Nothing in the data below may be left out; return all of it exactly.

──────── DATA SECTION ────────

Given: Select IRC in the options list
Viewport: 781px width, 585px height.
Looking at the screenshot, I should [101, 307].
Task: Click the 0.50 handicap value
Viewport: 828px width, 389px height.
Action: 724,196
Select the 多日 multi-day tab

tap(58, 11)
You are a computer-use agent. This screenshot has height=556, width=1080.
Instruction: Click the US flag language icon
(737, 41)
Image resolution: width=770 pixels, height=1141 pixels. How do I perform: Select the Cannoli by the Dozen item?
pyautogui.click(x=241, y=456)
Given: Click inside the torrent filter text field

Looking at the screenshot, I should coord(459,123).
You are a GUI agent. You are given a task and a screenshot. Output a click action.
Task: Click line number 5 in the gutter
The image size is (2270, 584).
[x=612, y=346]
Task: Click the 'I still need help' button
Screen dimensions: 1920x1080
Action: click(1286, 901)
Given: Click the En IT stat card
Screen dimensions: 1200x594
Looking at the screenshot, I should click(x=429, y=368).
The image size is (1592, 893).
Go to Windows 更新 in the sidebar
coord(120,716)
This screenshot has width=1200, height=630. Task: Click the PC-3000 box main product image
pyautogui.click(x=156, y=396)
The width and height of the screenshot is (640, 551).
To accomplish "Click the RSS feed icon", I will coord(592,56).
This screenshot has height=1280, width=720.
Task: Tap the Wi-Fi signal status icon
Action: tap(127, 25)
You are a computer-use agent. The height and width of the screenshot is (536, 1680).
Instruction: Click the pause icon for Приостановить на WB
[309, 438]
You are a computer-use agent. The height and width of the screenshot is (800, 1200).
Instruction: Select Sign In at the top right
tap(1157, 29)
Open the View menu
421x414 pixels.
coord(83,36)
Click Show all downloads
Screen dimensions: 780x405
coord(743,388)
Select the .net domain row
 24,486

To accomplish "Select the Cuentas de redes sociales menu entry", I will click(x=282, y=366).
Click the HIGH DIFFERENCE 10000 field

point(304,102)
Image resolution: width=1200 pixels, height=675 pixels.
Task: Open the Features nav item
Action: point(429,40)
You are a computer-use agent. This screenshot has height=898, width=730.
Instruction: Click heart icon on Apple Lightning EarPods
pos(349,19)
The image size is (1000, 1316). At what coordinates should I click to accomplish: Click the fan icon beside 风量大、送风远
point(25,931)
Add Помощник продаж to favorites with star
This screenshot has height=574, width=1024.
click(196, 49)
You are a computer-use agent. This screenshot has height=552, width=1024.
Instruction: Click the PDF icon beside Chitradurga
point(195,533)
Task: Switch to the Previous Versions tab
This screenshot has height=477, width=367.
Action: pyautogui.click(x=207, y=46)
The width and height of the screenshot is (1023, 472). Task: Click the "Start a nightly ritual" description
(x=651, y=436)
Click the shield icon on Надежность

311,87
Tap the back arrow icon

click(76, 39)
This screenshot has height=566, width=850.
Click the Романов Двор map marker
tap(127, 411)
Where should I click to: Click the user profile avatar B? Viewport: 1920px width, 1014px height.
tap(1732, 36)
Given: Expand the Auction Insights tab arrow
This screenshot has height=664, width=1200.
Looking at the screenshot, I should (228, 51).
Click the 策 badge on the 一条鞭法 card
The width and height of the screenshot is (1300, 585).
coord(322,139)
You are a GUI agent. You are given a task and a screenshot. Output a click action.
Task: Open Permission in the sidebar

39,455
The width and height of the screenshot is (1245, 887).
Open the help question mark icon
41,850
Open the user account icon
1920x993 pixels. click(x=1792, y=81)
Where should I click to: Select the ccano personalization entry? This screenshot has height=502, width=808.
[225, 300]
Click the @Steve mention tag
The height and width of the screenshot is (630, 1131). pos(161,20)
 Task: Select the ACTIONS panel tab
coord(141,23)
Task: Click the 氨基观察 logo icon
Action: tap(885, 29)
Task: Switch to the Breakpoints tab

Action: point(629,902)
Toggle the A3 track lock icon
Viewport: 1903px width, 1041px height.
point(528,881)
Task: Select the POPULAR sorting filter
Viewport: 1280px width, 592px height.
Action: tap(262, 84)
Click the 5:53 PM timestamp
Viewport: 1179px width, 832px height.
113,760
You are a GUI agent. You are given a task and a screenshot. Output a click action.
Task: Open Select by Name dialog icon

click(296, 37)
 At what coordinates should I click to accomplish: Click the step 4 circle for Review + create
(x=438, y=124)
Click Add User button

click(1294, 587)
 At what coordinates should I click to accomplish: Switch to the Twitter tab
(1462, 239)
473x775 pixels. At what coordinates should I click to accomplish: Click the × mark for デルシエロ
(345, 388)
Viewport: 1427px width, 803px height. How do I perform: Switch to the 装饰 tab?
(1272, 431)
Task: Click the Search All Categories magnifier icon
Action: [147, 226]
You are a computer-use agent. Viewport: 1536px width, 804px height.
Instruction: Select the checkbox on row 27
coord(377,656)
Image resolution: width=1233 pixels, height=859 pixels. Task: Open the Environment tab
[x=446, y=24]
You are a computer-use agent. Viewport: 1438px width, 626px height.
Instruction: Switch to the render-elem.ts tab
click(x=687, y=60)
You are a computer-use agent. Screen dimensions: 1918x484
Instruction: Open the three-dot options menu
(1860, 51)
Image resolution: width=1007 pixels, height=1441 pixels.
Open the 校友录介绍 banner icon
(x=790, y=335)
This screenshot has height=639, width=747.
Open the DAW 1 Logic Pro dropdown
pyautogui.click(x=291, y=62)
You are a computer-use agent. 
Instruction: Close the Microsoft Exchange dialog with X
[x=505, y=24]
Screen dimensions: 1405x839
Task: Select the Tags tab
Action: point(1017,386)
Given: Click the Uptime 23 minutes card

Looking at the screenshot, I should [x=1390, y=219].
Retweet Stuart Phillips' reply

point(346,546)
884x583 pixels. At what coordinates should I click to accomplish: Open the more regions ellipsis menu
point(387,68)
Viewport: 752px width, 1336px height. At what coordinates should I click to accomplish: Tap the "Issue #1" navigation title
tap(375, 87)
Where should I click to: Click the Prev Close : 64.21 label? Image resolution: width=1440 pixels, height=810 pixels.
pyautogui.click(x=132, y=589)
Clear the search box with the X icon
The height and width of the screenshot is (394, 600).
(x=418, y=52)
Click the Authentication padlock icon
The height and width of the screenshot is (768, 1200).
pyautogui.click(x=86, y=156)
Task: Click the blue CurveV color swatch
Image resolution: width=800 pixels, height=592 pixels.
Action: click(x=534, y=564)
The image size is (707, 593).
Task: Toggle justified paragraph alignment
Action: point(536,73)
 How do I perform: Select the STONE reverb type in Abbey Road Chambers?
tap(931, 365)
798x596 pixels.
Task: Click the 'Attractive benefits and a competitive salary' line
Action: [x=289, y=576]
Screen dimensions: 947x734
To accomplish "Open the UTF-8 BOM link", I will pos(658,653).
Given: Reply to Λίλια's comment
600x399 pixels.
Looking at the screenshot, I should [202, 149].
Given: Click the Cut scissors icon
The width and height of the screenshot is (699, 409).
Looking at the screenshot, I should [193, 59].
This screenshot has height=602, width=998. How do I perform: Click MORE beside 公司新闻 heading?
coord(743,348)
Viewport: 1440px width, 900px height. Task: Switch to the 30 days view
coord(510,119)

────────

FINISHED EXERCISE:
Given: Select IRC in the options list
Viewport: 781px width, 585px height.
Looking at the screenshot, I should [101, 307].
Task: Click the 0.50 handicap value
Viewport: 828px width, 389px height.
Action: 724,196
Select the 多日 multi-day tab

tap(58, 11)
You are a computer-use agent. This screenshot has height=556, width=1080.
Instruction: Click the US flag language icon
(737, 41)
Image resolution: width=770 pixels, height=1141 pixels. How do I perform: Select the Cannoli by the Dozen item?
pyautogui.click(x=241, y=456)
Given: Click inside the torrent filter text field

Looking at the screenshot, I should coord(459,123).
You are a GUI agent. You are given a task and a screenshot. Output a click action.
Task: Click line number 5 in the gutter
The image size is (2270, 584).
[x=612, y=346]
Task: Click the 'I still need help' button
Screen dimensions: 1920x1080
Action: click(1286, 901)
Given: Click the En IT stat card
Screen dimensions: 1200x594
Looking at the screenshot, I should click(x=429, y=368).
The image size is (1592, 893).
Go to Windows 更新 in the sidebar
coord(120,716)
This screenshot has width=1200, height=630. Task: Click the PC-3000 box main product image
pyautogui.click(x=156, y=396)
The width and height of the screenshot is (640, 551).
To accomplish "Click the RSS feed icon", I will coord(592,56).
This screenshot has height=1280, width=720.
Task: Tap the Wi-Fi signal status icon
Action: tap(127, 25)
You are a computer-use agent. The height and width of the screenshot is (536, 1680).
Instruction: Click the pause icon for Приостановить на WB
[309, 438]
You are a computer-use agent. The height and width of the screenshot is (800, 1200).
Instruction: Select Sign In at the top right
tap(1157, 29)
Open the View menu
421x414 pixels.
coord(83,36)
Click Show all downloads
Screen dimensions: 780x405
coord(743,388)
Select the .net domain row
 24,486

To accomplish "Select the Cuentas de redes sociales menu entry", I will click(x=282, y=366).
Click the HIGH DIFFERENCE 10000 field

point(304,102)
Image resolution: width=1200 pixels, height=675 pixels.
Task: Open the Features nav item
Action: point(429,40)
You are a computer-use agent. This screenshot has height=898, width=730.
Instruction: Click heart icon on Apple Lightning EarPods
pos(349,19)
The image size is (1000, 1316). At what coordinates should I click to accomplish: Click the fan icon beside 风量大、送风远
point(25,931)
Add Помощник продаж to favorites with star
This screenshot has height=574, width=1024.
click(196, 49)
You are a computer-use agent. This screenshot has height=552, width=1024.
Instruction: Click the PDF icon beside Chitradurga
point(195,533)
Task: Switch to the Previous Versions tab
This screenshot has height=477, width=367.
Action: pyautogui.click(x=207, y=46)
The width and height of the screenshot is (1023, 472). Task: Click the "Start a nightly ritual" description
(x=651, y=436)
Click the shield icon on Надежность

311,87
Tap the back arrow icon

click(76, 39)
This screenshot has height=566, width=850.
Click the Романов Двор map marker
tap(127, 411)
Where should I click to: Click the user profile avatar B? Viewport: 1920px width, 1014px height.
tap(1732, 36)
Given: Expand the Auction Insights tab arrow
This screenshot has height=664, width=1200.
Looking at the screenshot, I should (228, 51).
Click the 策 badge on the 一条鞭法 card
The width and height of the screenshot is (1300, 585).
coord(322,139)
You are a GUI agent. You are given a task and a screenshot. Output a click action.
Task: Open Permission in the sidebar

39,455
The width and height of the screenshot is (1245, 887).
Open the help question mark icon
41,850
Open the user account icon
1920x993 pixels. click(x=1792, y=81)
Where should I click to: Select the ccano personalization entry? This screenshot has height=502, width=808.
[225, 300]
Click the @Steve mention tag
The height and width of the screenshot is (630, 1131). pos(161,20)
 Task: Select the ACTIONS panel tab
coord(141,23)
Task: Click the 氨基观察 logo icon
Action: tap(885, 29)
Task: Switch to the Breakpoints tab

Action: point(629,902)
Toggle the A3 track lock icon
Viewport: 1903px width, 1041px height.
point(528,881)
Task: Select the POPULAR sorting filter
Viewport: 1280px width, 592px height.
Action: tap(262, 84)
Click the 5:53 PM timestamp
Viewport: 1179px width, 832px height.
113,760
You are a GUI agent. You are given a task and a screenshot. Output a click action.
Task: Open Select by Name dialog icon

click(296, 37)
 At what coordinates should I click to accomplish: Click the step 4 circle for Review + create
(x=438, y=124)
Click Add User button

click(1294, 587)
 At what coordinates should I click to accomplish: Switch to the Twitter tab
(1462, 239)
473x775 pixels. At what coordinates should I click to accomplish: Click the × mark for デルシエロ
(345, 388)
Viewport: 1427px width, 803px height. How do I perform: Switch to the 装饰 tab?
(1272, 431)
Task: Click the Search All Categories magnifier icon
Action: [147, 226]
You are a computer-use agent. Viewport: 1536px width, 804px height.
Instruction: Select the checkbox on row 27
coord(377,656)
Image resolution: width=1233 pixels, height=859 pixels. Task: Open the Environment tab
[x=446, y=24]
You are a computer-use agent. Viewport: 1438px width, 626px height.
Instruction: Switch to the render-elem.ts tab
click(x=687, y=60)
You are a computer-use agent. Screen dimensions: 1918x484
Instruction: Open the three-dot options menu
(1860, 51)
Image resolution: width=1007 pixels, height=1441 pixels.
Open the 校友录介绍 banner icon
(x=790, y=335)
This screenshot has height=639, width=747.
Open the DAW 1 Logic Pro dropdown
pyautogui.click(x=291, y=62)
You are a computer-use agent. 
Instruction: Close the Microsoft Exchange dialog with X
[x=505, y=24]
Screen dimensions: 1405x839
Task: Select the Tags tab
Action: point(1017,386)
Given: Click the Uptime 23 minutes card

Looking at the screenshot, I should [x=1390, y=219].
Retweet Stuart Phillips' reply

point(346,546)
884x583 pixels. At what coordinates should I click to accomplish: Open the more regions ellipsis menu
point(387,68)
Viewport: 752px width, 1336px height. At what coordinates should I click to accomplish: Tap the "Issue #1" navigation title
tap(375, 87)
Where should I click to: Click the Prev Close : 64.21 label? Image resolution: width=1440 pixels, height=810 pixels.
pyautogui.click(x=132, y=589)
Clear the search box with the X icon
The height and width of the screenshot is (394, 600).
(x=418, y=52)
Click the Authentication padlock icon
The height and width of the screenshot is (768, 1200).
pyautogui.click(x=86, y=156)
Task: Click the blue CurveV color swatch
Image resolution: width=800 pixels, height=592 pixels.
Action: click(x=534, y=564)
The image size is (707, 593).
Task: Toggle justified paragraph alignment
Action: point(536,73)
 How do I perform: Select the STONE reverb type in Abbey Road Chambers?
tap(931, 365)
798x596 pixels.
Task: Click the 'Attractive benefits and a competitive salary' line
Action: [x=289, y=576]
Screen dimensions: 947x734
To accomplish "Open the UTF-8 BOM link", I will pos(658,653).
Given: Reply to Λίλια's comment
600x399 pixels.
Looking at the screenshot, I should [202, 149].
Given: Click the Cut scissors icon
The width and height of the screenshot is (699, 409).
Looking at the screenshot, I should [193, 59].
This screenshot has height=602, width=998. How do I perform: Click MORE beside 公司新闻 heading?
coord(743,348)
Viewport: 1440px width, 900px height. Task: Switch to the 30 days view
coord(510,119)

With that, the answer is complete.